* Instructions to follow *
Are you able to quote each entry exactly as written?

* Source material *

▼

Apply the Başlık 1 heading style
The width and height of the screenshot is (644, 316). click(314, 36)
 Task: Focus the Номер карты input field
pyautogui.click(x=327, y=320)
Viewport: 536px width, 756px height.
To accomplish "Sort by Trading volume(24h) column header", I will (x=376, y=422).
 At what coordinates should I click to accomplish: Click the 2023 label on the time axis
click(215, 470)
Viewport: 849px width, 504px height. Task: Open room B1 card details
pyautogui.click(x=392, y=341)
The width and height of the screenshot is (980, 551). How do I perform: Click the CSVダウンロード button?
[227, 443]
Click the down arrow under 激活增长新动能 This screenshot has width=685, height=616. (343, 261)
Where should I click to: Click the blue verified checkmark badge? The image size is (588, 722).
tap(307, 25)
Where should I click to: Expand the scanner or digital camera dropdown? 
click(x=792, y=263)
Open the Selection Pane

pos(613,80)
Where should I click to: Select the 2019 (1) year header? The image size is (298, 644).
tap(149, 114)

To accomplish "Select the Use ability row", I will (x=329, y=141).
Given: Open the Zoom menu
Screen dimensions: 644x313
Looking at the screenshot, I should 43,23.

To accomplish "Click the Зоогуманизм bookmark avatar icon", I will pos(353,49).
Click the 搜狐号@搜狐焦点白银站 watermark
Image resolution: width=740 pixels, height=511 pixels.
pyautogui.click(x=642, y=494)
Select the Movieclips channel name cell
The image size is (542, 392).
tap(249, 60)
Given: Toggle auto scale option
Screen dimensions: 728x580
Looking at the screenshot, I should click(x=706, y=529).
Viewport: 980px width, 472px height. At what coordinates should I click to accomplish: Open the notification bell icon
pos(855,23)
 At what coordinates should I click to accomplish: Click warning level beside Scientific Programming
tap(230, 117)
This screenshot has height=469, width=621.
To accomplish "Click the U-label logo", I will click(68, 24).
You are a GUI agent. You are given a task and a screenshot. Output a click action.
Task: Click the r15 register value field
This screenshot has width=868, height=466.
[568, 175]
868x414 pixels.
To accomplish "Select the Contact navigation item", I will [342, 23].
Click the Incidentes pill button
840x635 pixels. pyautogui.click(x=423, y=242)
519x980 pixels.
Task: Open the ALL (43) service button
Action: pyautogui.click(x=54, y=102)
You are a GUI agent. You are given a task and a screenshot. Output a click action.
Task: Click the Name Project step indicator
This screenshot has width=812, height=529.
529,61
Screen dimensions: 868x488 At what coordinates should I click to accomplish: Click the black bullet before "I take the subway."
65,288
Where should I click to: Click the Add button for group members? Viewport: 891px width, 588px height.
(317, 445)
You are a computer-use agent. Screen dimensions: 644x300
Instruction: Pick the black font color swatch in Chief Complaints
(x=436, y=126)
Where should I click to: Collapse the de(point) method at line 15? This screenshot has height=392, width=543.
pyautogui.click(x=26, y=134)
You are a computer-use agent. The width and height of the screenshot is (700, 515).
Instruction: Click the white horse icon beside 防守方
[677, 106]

▲

* Reply to the exercise *
Apply the Başlık 1 heading style
The width and height of the screenshot is (644, 316). click(314, 36)
 Task: Focus the Номер карты input field
pyautogui.click(x=327, y=320)
Viewport: 536px width, 756px height.
To accomplish "Sort by Trading volume(24h) column header", I will (x=376, y=422).
 At what coordinates should I click to accomplish: Click the 2023 label on the time axis
click(215, 470)
Viewport: 849px width, 504px height. Task: Open room B1 card details
pyautogui.click(x=392, y=341)
The width and height of the screenshot is (980, 551). How do I perform: Click the CSVダウンロード button?
[227, 443]
Click the down arrow under 激活增长新动能 This screenshot has width=685, height=616. (343, 261)
Where should I click to: Click the blue verified checkmark badge? The image size is (588, 722).
tap(307, 25)
Where should I click to: Expand the scanner or digital camera dropdown? 
click(x=792, y=263)
Open the Selection Pane

pos(613,80)
Where should I click to: Select the 2019 (1) year header? The image size is (298, 644).
tap(149, 114)

To accomplish "Select the Use ability row", I will (x=329, y=141).
Given: Open the Zoom menu
Screen dimensions: 644x313
Looking at the screenshot, I should 43,23.

To accomplish "Click the Зоогуманизм bookmark avatar icon", I will pos(353,49).
Click the 搜狐号@搜狐焦点白银站 watermark
Image resolution: width=740 pixels, height=511 pixels.
pyautogui.click(x=642, y=494)
Select the Movieclips channel name cell
The image size is (542, 392).
tap(249, 60)
Given: Toggle auto scale option
Screen dimensions: 728x580
Looking at the screenshot, I should click(x=706, y=529).
Viewport: 980px width, 472px height. At what coordinates should I click to accomplish: Open the notification bell icon
pos(855,23)
 At what coordinates should I click to accomplish: Click warning level beside Scientific Programming
tap(230, 117)
This screenshot has height=469, width=621.
To accomplish "Click the U-label logo", I will click(68, 24).
You are a GUI agent. You are given a task and a screenshot. Output a click action.
Task: Click the r15 register value field
This screenshot has width=868, height=466.
[568, 175]
868x414 pixels.
To accomplish "Select the Contact navigation item", I will [342, 23].
Click the Incidentes pill button
840x635 pixels. pyautogui.click(x=423, y=242)
519x980 pixels.
Task: Open the ALL (43) service button
Action: pyautogui.click(x=54, y=102)
You are a GUI agent. You are given a task and a screenshot. Output a click action.
Task: Click the Name Project step indicator
This screenshot has width=812, height=529.
529,61
Screen dimensions: 868x488 At what coordinates should I click to accomplish: Click the black bullet before "I take the subway."
65,288
Where should I click to: Click the Add button for group members? Viewport: 891px width, 588px height.
(317, 445)
You are a computer-use agent. Screen dimensions: 644x300
Instruction: Pick the black font color swatch in Chief Complaints
(x=436, y=126)
Where should I click to: Collapse the de(point) method at line 15? This screenshot has height=392, width=543.
pyautogui.click(x=26, y=134)
You are a computer-use agent. The width and height of the screenshot is (700, 515).
Instruction: Click the white horse icon beside 防守方
[677, 106]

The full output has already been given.